Within the case, pawing at the glazed walls, were frantically moving creatures, five hideous manlike beings, six to eight inches in height. They were twisted as the gnarled roots of an ancient oak, yet in the “heads” of them rudimentary mouths opened and closed. Slime trickled from their ever-moving orifices and down over their shimmering knobbly forms.

Jim drew back in outraged horror and gagged into his hands. The Professor uttered a phrase of Latin and replaced the cloth. The frantic scratchings ceased as rapidly as they had begun.

Pooley staggered back to his chair where he sat, head in hands, sweat running free from his forehead. “What are they?” he said, his voice almost a sob. “Why do you have them here?”

“You brought them here. They are Phaseolus Satanicus, and they await their master.”

“I will have nothing of this.” Pooley dragged himself from his seat and staggered to the window. He had come here for a bite to eat, not to be assailed with graveyard nastiness. He would leave the Professor to his horrors. Jim halted in his flight. A strange sensation entered his being, as if voices called to him from the dim past, strange voices speaking in archaic accents hardly recognizable yet urgent, urgent with the fears of unthinkable horrors lurking on the very edges of darkling oblivion.

Pooley stumbled, his hands gripping at the curtain, tearing it from its hooks. Behind him the scrabbling and scratching rose anew to fever pitch, small mewings and whisperings interspersed with the awful sounds. As Pooley fell he saw before him standing in the gloom of the night garden a massive, brooding figure. It was clad in crimson and glowing with a peculiar light. The head was lost in shadows but beneath the heavy brows two bright red eyes glowed wolfishly.

When Pooley awoke he was lying sprawled across the Professor’s chaise longue, an icepack upon his head and the hellish reek of ammonia strong in his nostrils.

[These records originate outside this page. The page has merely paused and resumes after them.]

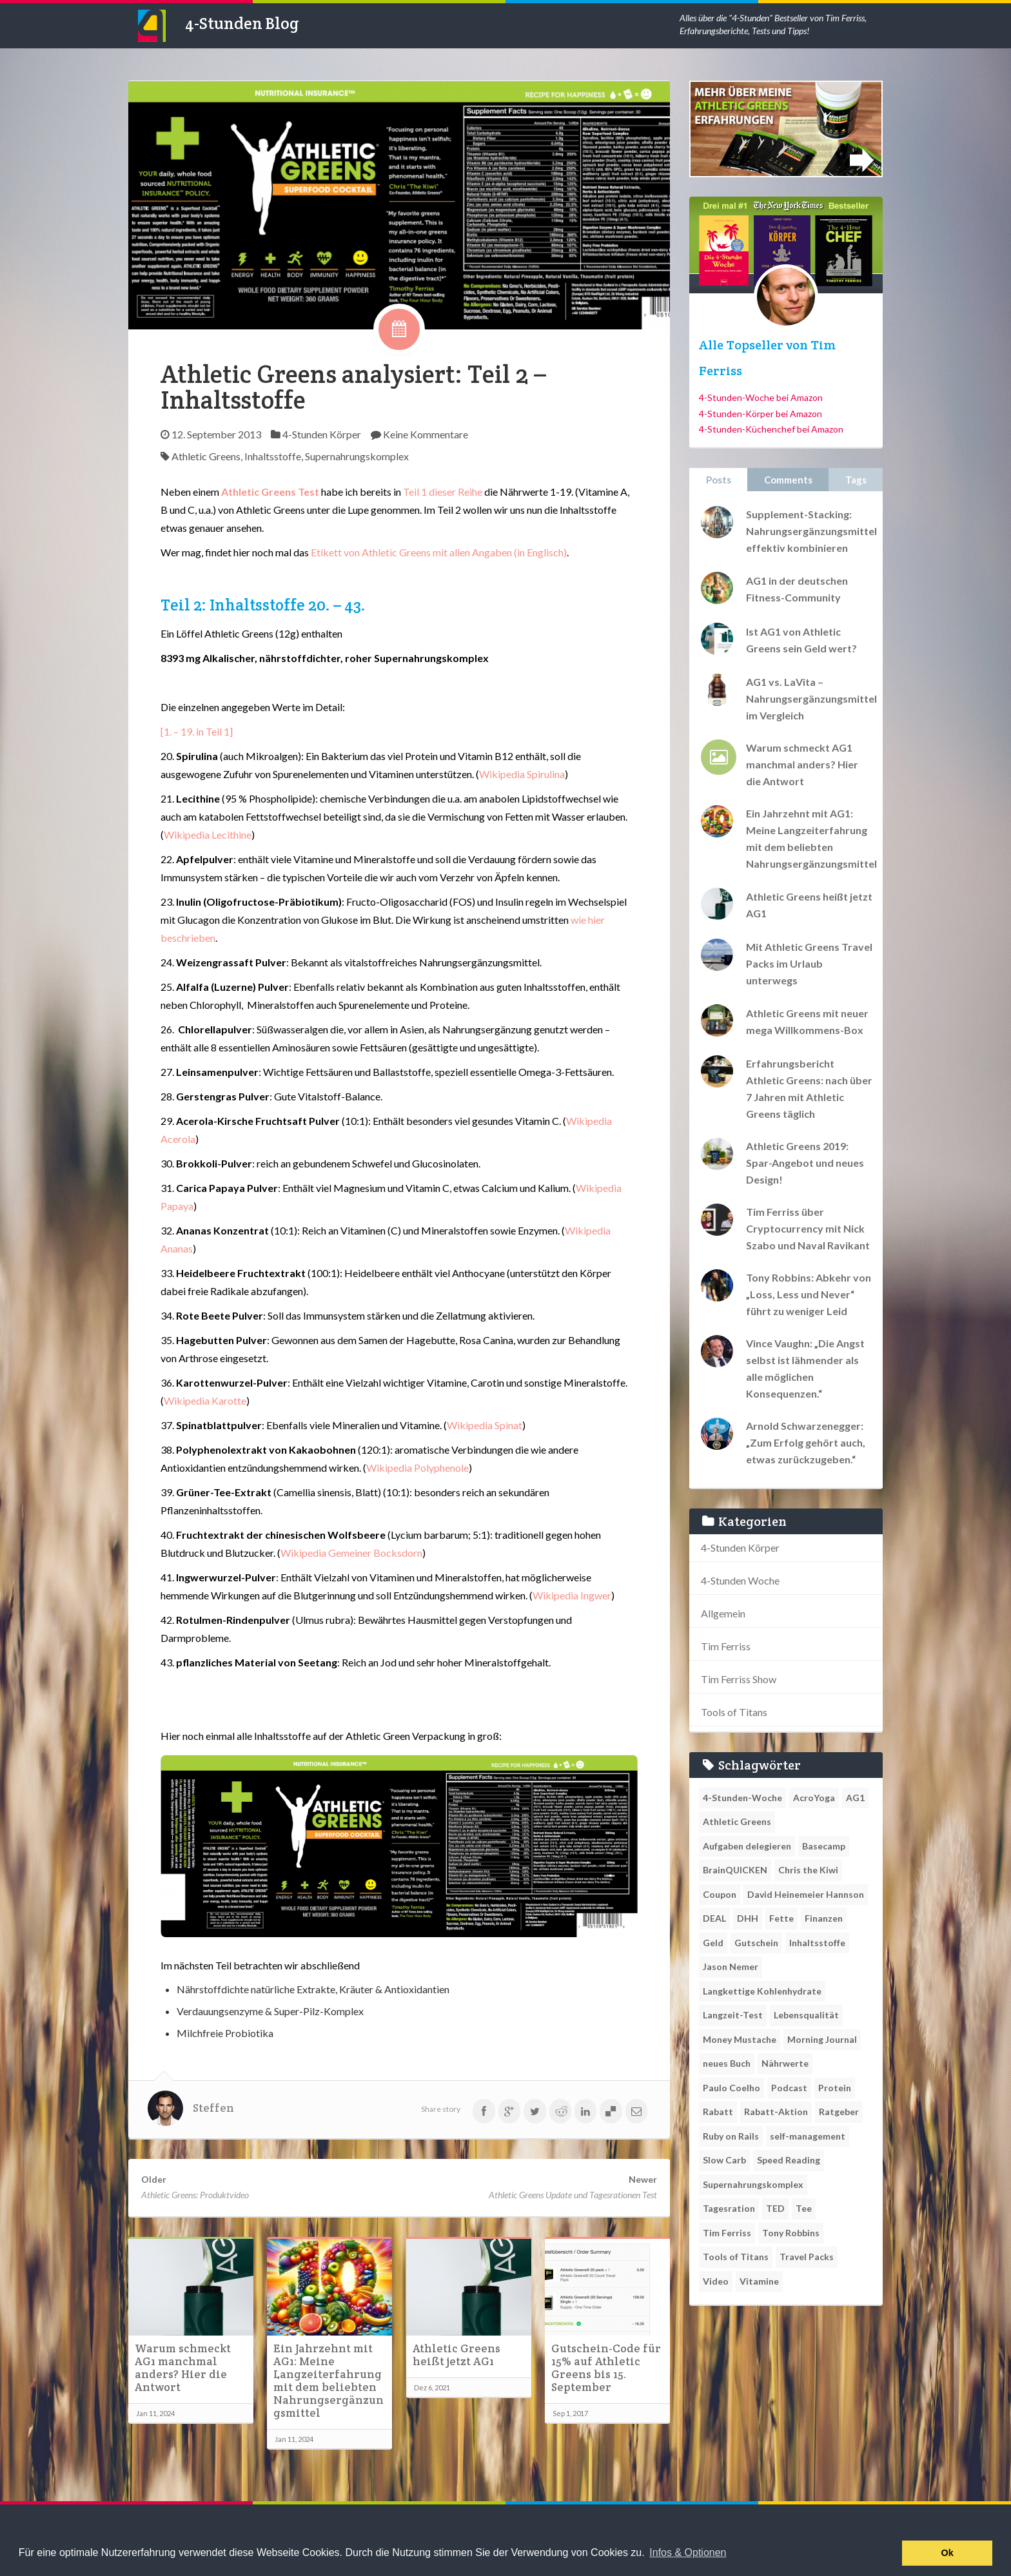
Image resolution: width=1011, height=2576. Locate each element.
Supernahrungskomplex (357, 456)
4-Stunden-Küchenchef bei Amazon (771, 429)
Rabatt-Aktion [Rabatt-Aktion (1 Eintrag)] (776, 2111)
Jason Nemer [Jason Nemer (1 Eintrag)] (730, 1966)
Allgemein (723, 1613)
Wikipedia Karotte (205, 1400)
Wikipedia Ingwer (572, 1595)
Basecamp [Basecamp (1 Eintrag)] (823, 1845)
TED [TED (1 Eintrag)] (775, 2208)
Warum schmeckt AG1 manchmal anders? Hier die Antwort (183, 2368)
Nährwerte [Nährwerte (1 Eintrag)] (785, 2063)
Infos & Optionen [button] (687, 2552)
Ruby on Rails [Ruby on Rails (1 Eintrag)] (731, 2136)
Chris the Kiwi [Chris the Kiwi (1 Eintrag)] (808, 1869)
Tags (856, 479)
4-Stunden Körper (321, 434)
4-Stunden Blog (242, 23)
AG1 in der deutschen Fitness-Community (797, 588)
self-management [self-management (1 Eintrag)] (807, 2136)
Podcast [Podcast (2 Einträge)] (789, 2087)
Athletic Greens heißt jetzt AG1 (456, 2355)
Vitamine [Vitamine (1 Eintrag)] (759, 2281)
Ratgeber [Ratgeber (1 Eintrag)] (839, 2111)
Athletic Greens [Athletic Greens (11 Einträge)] (737, 1821)
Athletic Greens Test (271, 491)
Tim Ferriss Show (738, 1679)
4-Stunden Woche (740, 1580)
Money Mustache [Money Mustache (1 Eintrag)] (739, 2039)
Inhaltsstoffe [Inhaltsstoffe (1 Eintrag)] (817, 1942)
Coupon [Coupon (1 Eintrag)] (719, 1894)
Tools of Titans (734, 1712)
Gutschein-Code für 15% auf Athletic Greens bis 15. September (606, 2368)
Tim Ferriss (726, 1646)
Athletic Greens (206, 456)
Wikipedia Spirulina (522, 774)
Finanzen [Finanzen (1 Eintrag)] (824, 1918)
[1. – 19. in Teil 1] (197, 731)
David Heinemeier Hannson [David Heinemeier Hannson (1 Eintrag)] (805, 1894)
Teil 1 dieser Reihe (442, 491)
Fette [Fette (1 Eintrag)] (781, 1918)
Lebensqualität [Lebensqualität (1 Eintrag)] (806, 2014)
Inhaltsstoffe (272, 456)
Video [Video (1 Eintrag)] (716, 2281)
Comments (788, 479)
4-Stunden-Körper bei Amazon (760, 413)
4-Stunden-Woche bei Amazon (761, 397)
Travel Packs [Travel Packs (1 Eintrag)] (807, 2256)
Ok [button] (947, 2553)
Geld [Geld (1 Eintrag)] (713, 1942)
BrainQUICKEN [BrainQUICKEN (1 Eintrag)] (735, 1869)
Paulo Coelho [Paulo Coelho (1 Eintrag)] (731, 2087)
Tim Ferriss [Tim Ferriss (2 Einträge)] (727, 2232)
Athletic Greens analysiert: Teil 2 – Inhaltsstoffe (353, 387)
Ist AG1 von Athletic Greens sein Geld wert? (801, 639)
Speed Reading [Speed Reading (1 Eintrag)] (788, 2159)
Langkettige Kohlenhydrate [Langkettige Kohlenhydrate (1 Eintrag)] (762, 1991)
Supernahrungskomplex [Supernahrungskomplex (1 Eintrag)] (753, 2184)
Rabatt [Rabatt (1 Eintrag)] (718, 2111)
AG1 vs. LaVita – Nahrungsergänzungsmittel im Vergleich (811, 698)
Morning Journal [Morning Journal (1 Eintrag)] (822, 2039)
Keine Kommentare (425, 434)
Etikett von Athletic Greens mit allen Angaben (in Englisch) (439, 552)
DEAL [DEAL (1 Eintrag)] (714, 1918)
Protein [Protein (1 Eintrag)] (834, 2087)
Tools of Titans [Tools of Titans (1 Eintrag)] (736, 2256)
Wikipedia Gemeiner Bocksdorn (351, 1553)
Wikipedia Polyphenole (417, 1467)
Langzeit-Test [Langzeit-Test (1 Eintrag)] (733, 2014)
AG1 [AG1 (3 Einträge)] (855, 1797)
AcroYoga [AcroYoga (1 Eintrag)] (814, 1797)
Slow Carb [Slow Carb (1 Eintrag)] (724, 2159)
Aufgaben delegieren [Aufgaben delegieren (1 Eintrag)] (747, 1845)
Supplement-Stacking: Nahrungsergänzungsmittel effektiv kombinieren (811, 531)
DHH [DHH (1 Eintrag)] (747, 1918)
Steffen (213, 2108)
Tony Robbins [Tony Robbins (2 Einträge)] (791, 2232)
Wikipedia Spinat (484, 1425)
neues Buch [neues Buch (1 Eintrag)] (727, 2063)
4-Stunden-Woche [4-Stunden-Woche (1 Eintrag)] (742, 1797)
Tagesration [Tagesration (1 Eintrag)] (729, 2208)
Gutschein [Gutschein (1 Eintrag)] (756, 1942)
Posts (718, 479)
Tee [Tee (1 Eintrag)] (804, 2208)
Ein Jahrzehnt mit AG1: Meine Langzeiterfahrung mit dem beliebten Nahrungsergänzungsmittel (328, 2380)
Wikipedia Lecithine (207, 834)
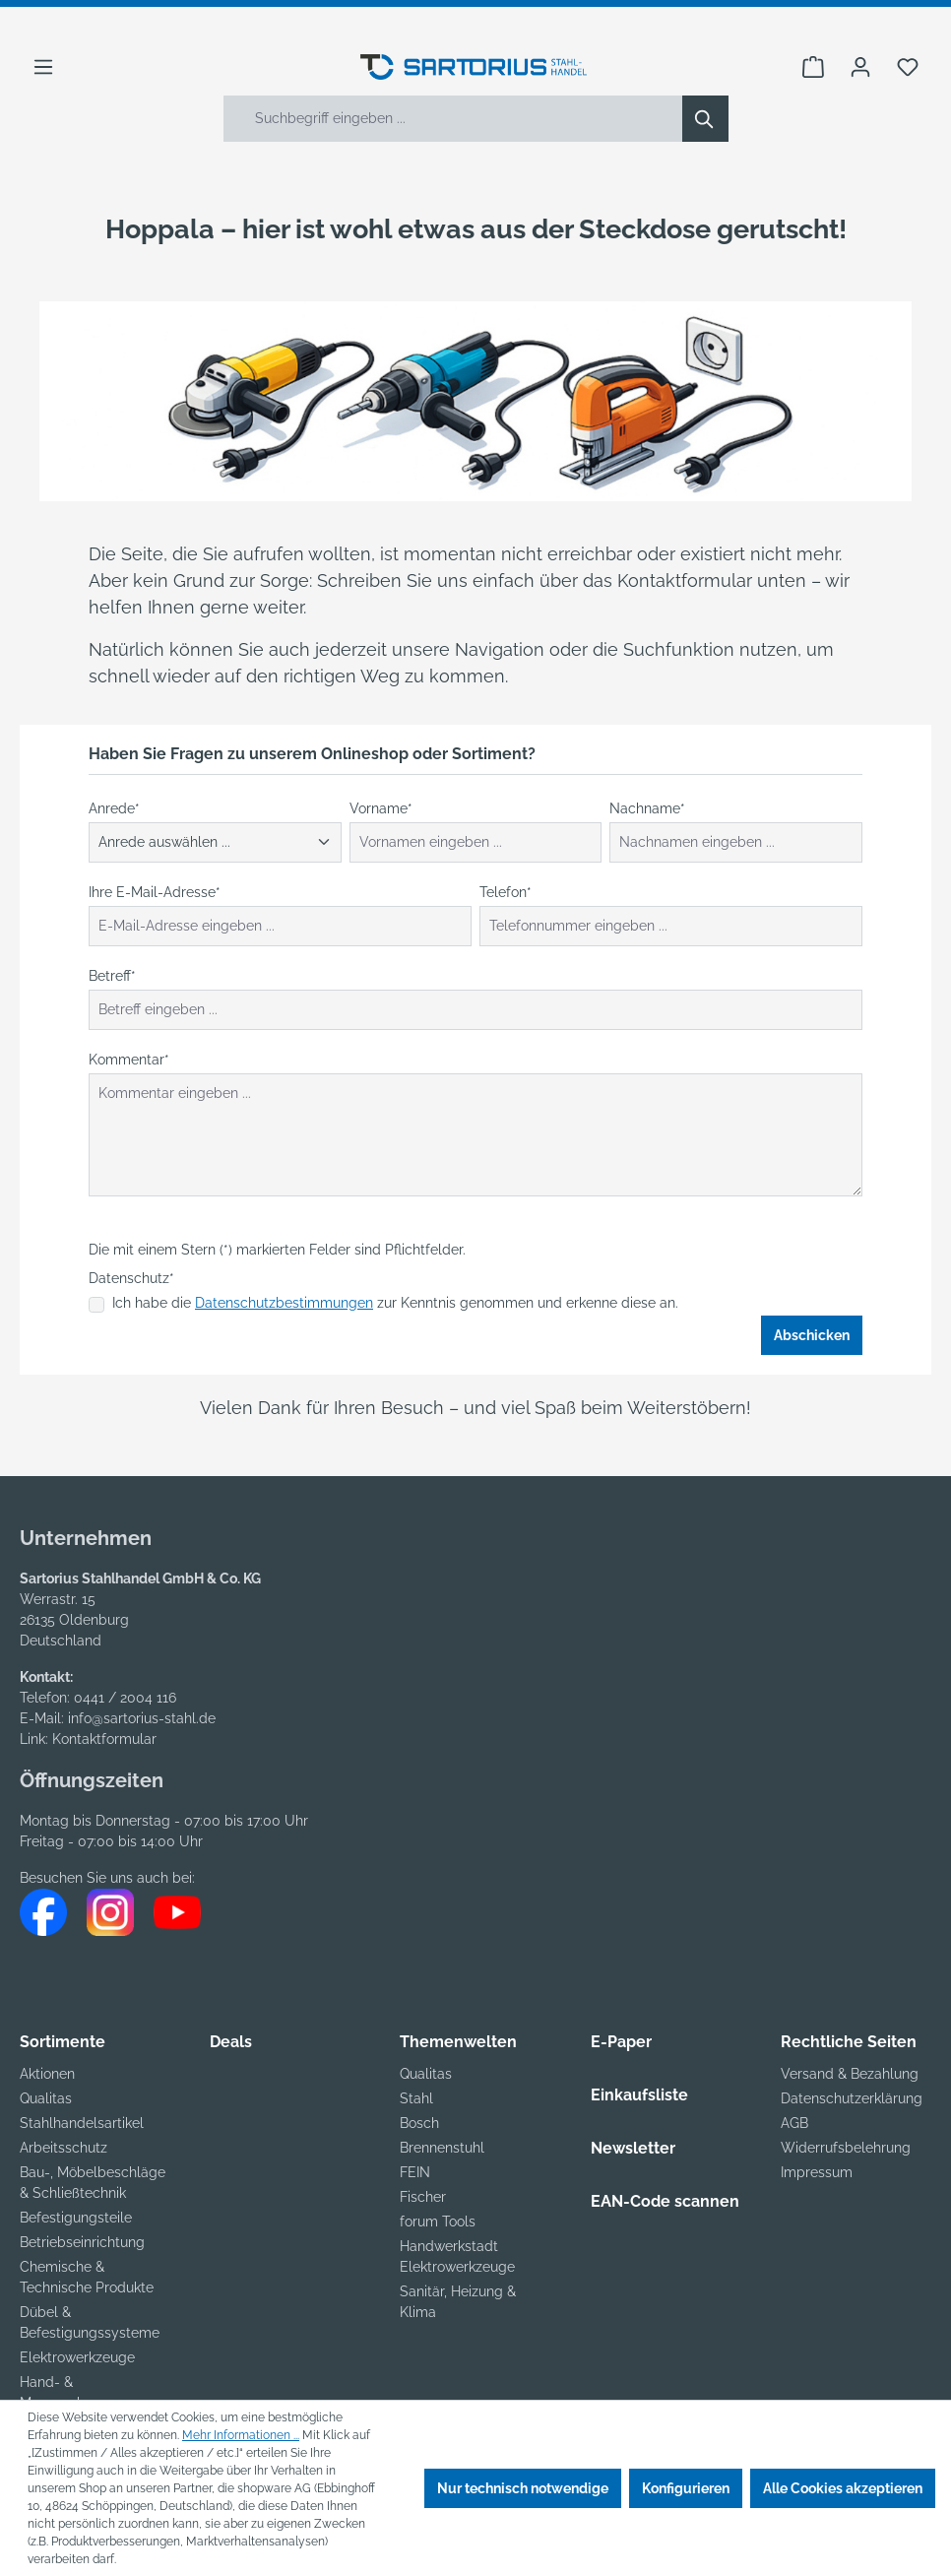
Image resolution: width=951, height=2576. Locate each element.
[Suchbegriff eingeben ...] (453, 119)
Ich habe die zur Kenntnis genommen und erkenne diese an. (395, 1303)
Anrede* (114, 808)
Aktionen (47, 2074)
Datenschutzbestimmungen (284, 1303)
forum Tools (438, 2221)
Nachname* (647, 808)
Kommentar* (129, 1059)
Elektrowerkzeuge (77, 2357)
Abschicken (812, 1335)
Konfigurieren (685, 2488)
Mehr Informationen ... (240, 2435)
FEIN (415, 2172)
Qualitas (46, 2098)
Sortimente (62, 2041)
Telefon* (505, 892)
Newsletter (633, 2148)
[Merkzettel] (907, 67)
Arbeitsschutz (63, 2148)
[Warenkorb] (813, 67)
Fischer (423, 2197)
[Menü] (43, 67)
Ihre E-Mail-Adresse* (155, 892)
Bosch (419, 2123)
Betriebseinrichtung (82, 2242)
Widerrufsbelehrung (846, 2148)
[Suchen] (705, 119)
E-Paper (621, 2041)
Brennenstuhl (442, 2148)
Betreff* (112, 976)
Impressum (817, 2172)
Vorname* (380, 808)
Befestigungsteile (76, 2217)
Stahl (416, 2098)
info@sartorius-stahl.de (142, 1718)
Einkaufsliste (639, 2095)
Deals (231, 2041)
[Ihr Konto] (860, 67)
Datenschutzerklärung (851, 2098)
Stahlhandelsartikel (82, 2123)
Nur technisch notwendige (522, 2488)
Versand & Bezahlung (850, 2074)
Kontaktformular (104, 1739)
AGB (794, 2123)
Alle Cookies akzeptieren (842, 2488)
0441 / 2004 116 (125, 1698)
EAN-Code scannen (665, 2201)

“Jim.” A voice came to him out of the darkness. “Jim.” Pooley brought his eyes into focus and made out the willowy form of the elderly Professor, screwing the cap on a bottle of smelling salts. He offered the half-conscious Jim yet another glass of scotch, which the invalid downed with a practised flick of the wrist. Now fully alert, Pooley jerked his head in the direction of the window. “Where is he,” he said, tearing the icepack from his forehead. “I saw him out there.”